I have learned a lot in the last couple of years about rejection and friendship. Some of these were hard lessons that I would rather not have learned.
At our former church, I was secure in my friendships. I was involved in many peoples’ lives and moved among several different social circles in the church. I also had several close friends, some in leadership with us and others not involved in leadership.
When we left the church, we attempted to leave with as little disruption as possible. This required not challenging the false accusations against us. We cared about the people we left, and we had no desire to leave with an ugly conflict.
I naively thought that in doing this, we would be allowed to move on and still retain our friendships. I worked hard to affirm the relationships that were important to me, not wanting to be responsible for their demise because of our departure.
Little did I know that friends would simply walk away as if they had never known me. I also didn’t realize the stigma that would be attached to continuing to associate with us. After the initial hurt, I became accustomed to the ongoing rejection, at times laughing at the extent people went to to avoid us.
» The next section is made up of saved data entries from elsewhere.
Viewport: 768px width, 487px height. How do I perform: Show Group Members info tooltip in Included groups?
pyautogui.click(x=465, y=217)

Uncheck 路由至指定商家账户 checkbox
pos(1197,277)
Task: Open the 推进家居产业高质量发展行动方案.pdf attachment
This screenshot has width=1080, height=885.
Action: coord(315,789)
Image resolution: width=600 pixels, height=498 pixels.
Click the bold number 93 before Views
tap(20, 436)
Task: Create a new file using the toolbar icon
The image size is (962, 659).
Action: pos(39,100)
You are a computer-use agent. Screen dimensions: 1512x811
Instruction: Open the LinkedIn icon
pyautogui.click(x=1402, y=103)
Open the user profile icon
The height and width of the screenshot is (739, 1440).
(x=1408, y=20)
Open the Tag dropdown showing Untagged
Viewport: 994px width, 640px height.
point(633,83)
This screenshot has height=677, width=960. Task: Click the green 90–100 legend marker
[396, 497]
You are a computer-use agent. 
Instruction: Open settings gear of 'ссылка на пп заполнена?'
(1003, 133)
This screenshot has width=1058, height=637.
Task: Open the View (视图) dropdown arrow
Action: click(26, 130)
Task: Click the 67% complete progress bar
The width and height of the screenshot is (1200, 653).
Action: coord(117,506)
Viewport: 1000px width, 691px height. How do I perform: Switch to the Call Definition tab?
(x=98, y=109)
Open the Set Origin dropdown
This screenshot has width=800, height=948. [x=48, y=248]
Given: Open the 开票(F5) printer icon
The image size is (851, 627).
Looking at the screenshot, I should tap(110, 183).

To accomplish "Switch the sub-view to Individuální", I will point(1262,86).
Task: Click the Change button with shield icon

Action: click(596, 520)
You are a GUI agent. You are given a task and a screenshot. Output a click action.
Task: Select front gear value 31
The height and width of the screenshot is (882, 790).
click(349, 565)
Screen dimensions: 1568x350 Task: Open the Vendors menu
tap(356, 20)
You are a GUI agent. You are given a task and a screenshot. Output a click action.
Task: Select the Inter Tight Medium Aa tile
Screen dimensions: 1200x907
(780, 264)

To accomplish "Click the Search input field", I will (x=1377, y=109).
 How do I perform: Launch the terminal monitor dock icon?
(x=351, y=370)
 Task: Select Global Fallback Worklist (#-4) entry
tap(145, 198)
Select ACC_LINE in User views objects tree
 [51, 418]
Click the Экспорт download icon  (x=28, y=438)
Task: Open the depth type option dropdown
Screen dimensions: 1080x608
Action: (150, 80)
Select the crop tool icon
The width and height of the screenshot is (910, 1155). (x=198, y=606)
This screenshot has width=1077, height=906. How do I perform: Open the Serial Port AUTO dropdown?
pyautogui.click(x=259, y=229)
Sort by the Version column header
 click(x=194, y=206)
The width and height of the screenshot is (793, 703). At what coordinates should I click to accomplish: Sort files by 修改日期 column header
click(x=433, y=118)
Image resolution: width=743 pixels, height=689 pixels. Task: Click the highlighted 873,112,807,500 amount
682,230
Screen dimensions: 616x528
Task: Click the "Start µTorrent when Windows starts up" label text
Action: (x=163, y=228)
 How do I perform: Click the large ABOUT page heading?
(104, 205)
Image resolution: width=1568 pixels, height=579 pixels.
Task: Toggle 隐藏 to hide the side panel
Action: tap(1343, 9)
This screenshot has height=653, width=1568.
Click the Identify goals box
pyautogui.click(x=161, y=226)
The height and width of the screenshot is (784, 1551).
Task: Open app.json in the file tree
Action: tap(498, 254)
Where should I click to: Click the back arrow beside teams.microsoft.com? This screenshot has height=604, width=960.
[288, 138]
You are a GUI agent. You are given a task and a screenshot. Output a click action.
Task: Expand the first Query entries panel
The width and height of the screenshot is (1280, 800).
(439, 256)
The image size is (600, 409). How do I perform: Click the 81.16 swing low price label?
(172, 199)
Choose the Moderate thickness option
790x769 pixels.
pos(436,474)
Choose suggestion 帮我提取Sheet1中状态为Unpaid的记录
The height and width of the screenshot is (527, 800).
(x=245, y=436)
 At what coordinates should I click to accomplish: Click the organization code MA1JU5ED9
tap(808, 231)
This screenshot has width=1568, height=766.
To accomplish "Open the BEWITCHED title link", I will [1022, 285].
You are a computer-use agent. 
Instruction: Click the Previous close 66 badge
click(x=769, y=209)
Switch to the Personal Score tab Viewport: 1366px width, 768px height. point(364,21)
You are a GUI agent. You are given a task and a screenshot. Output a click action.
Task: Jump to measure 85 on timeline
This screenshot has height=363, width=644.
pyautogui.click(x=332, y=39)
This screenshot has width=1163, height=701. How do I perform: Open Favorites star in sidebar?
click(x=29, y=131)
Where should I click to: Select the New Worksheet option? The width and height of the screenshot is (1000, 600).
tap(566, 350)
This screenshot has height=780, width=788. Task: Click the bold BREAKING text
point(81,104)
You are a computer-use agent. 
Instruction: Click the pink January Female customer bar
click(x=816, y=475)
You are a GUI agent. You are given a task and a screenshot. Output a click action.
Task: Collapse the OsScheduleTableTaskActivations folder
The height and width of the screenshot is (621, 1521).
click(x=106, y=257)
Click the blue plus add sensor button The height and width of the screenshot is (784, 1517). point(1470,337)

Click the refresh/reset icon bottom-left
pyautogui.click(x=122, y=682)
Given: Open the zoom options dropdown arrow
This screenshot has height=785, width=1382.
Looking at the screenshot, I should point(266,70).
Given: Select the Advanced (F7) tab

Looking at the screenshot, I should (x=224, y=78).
No longer was I invited to group activities or family events. The few people who maintained relationship with me did so with private lunches in obscure places. Tiring of the role of outcast, I have often been tempted to withdraw from these remaining relationships. They are the relationships I struggle with.
Honestly, it is emotionally draining to spend time with the people from that church. There is the constant tension between what really happened and what I know they’ve been told, an ongoing restraint to not set the record straight, to not speak critically of what they are involved in, a major effort to not react negatively as they talk about their pastor and church.
It is easier to not be around them. I have begun to withdraw more. I commend the tenacity and boldness of the friends who continue to attempt to stay connected with me. I don’t believe friendships are to be forsaken, but it has been difficult to stay in these friendships.
After a couple of months of quietness, I heard from several old friends in the last couple of days. I’ll be having coffee with one this afternoon and drinks with a couple of others this evening.
I know avoidance isn’t the answer. My plan was to continue extending friendship, even in the face of rejection. I hope that I can still do that and that I will respond to my friends in love and wholeness.